• [WHAT YOU WILL DO]
Retype all of the rows below word for word, changing nothing.

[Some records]

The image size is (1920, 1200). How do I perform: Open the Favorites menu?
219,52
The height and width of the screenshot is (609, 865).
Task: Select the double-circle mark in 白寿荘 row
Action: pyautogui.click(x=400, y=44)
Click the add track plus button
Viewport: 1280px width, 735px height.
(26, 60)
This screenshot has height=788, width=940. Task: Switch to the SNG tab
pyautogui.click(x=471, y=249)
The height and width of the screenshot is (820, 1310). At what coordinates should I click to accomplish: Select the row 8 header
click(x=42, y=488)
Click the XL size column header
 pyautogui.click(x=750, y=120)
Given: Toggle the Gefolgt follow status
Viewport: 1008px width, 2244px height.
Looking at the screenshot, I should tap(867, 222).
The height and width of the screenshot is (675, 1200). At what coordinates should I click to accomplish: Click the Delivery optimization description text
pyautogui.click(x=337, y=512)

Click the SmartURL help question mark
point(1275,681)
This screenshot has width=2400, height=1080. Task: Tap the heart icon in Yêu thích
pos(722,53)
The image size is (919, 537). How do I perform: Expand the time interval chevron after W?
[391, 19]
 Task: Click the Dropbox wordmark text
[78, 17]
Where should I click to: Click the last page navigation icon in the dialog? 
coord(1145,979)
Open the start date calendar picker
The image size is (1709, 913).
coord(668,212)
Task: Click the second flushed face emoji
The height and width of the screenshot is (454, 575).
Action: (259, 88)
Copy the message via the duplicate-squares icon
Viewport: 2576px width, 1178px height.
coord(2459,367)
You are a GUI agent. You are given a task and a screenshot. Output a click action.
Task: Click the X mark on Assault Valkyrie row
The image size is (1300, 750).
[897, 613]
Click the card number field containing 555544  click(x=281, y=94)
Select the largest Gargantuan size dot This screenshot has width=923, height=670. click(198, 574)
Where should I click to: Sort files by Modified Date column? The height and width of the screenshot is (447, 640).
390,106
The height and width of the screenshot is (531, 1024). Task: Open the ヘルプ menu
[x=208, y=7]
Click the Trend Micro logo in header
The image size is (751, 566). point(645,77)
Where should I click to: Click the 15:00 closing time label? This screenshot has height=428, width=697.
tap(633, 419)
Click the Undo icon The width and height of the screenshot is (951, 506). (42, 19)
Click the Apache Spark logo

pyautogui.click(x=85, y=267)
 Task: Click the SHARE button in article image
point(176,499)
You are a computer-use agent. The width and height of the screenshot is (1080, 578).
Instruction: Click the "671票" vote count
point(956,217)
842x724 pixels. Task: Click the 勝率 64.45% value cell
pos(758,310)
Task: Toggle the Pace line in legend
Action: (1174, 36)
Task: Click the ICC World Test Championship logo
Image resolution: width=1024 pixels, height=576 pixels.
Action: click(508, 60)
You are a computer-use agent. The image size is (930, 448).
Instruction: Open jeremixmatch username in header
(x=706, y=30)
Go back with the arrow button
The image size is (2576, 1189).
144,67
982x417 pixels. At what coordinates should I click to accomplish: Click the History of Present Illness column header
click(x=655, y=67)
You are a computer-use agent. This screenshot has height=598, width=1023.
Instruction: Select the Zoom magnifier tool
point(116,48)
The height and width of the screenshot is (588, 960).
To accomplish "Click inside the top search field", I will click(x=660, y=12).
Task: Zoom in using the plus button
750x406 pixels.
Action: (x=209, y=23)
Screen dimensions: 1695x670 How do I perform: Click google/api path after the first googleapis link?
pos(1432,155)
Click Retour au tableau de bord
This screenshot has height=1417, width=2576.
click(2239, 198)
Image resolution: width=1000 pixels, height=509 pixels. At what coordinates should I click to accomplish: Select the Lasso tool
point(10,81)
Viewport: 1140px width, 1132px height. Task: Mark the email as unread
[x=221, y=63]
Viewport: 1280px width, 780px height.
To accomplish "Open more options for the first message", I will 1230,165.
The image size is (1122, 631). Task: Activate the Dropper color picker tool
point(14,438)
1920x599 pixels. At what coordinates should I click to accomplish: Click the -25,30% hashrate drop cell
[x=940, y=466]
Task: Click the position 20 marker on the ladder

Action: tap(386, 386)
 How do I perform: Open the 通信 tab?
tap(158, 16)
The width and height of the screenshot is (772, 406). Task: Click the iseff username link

• [RESULT OF THE EXERCISE]
The image size is (1920, 1200). How do I perform: Open the Favorites menu?
219,52
The height and width of the screenshot is (609, 865).
Task: Select the double-circle mark in 白寿荘 row
Action: pyautogui.click(x=400, y=44)
Click the add track plus button
Viewport: 1280px width, 735px height.
(26, 60)
This screenshot has height=788, width=940. Task: Switch to the SNG tab
pyautogui.click(x=471, y=249)
The height and width of the screenshot is (820, 1310). At what coordinates should I click to accomplish: Select the row 8 header
click(x=42, y=488)
Click the XL size column header
 pyautogui.click(x=750, y=120)
Given: Toggle the Gefolgt follow status
Viewport: 1008px width, 2244px height.
Looking at the screenshot, I should tap(867, 222).
The height and width of the screenshot is (675, 1200). At what coordinates should I click to accomplish: Click the Delivery optimization description text
pyautogui.click(x=337, y=512)

Click the SmartURL help question mark
point(1275,681)
This screenshot has width=2400, height=1080. Task: Tap the heart icon in Yêu thích
pos(722,53)
The image size is (919, 537). How do I perform: Expand the time interval chevron after W?
[391, 19]
 Task: Click the Dropbox wordmark text
[78, 17]
Where should I click to: Click the last page navigation icon in the dialog? 
coord(1145,979)
Open the start date calendar picker
The image size is (1709, 913).
coord(668,212)
Task: Click the second flushed face emoji
The height and width of the screenshot is (454, 575).
Action: (259, 88)
Copy the message via the duplicate-squares icon
Viewport: 2576px width, 1178px height.
coord(2459,367)
You are a GUI agent. You are given a task and a screenshot. Output a click action.
Task: Click the X mark on Assault Valkyrie row
The image size is (1300, 750).
[897, 613]
Click the card number field containing 555544  click(x=281, y=94)
Select the largest Gargantuan size dot This screenshot has width=923, height=670. click(198, 574)
Where should I click to: Sort files by Modified Date column? The height and width of the screenshot is (447, 640).
390,106
The height and width of the screenshot is (531, 1024). Task: Open the ヘルプ menu
[x=208, y=7]
Click the Trend Micro logo in header
The image size is (751, 566). point(645,77)
Where should I click to: Click the 15:00 closing time label? This screenshot has height=428, width=697.
tap(633, 419)
Click the Undo icon The width and height of the screenshot is (951, 506). (42, 19)
Click the Apache Spark logo

pyautogui.click(x=85, y=267)
 Task: Click the SHARE button in article image
point(176,499)
You are a computer-use agent. The width and height of the screenshot is (1080, 578).
Instruction: Click the "671票" vote count
point(956,217)
842x724 pixels. Task: Click the 勝率 64.45% value cell
pos(758,310)
Task: Toggle the Pace line in legend
Action: (1174, 36)
Task: Click the ICC World Test Championship logo
Image resolution: width=1024 pixels, height=576 pixels.
Action: click(508, 60)
You are a computer-use agent. The image size is (930, 448).
Instruction: Open jeremixmatch username in header
(x=706, y=30)
Go back with the arrow button
The image size is (2576, 1189).
144,67
982x417 pixels. At what coordinates should I click to accomplish: Click the History of Present Illness column header
click(x=655, y=67)
You are a computer-use agent. This screenshot has height=598, width=1023.
Instruction: Select the Zoom magnifier tool
point(116,48)
The height and width of the screenshot is (588, 960).
To accomplish "Click inside the top search field", I will click(x=660, y=12).
Task: Zoom in using the plus button
750x406 pixels.
Action: (x=209, y=23)
Screen dimensions: 1695x670 How do I perform: Click google/api path after the first googleapis link?
pos(1432,155)
Click Retour au tableau de bord
This screenshot has height=1417, width=2576.
click(2239, 198)
Image resolution: width=1000 pixels, height=509 pixels. At what coordinates should I click to accomplish: Select the Lasso tool
point(10,81)
Viewport: 1140px width, 1132px height. Task: Mark the email as unread
[x=221, y=63]
Viewport: 1280px width, 780px height.
To accomplish "Open more options for the first message", I will 1230,165.
The image size is (1122, 631). Task: Activate the Dropper color picker tool
point(14,438)
1920x599 pixels. At what coordinates should I click to accomplish: Click the -25,30% hashrate drop cell
[x=940, y=466]
Task: Click the position 20 marker on the ladder

Action: tap(386, 386)
 How do I perform: Open the 通信 tab?
tap(158, 16)
The width and height of the screenshot is (772, 406). Task: Click the iseff username link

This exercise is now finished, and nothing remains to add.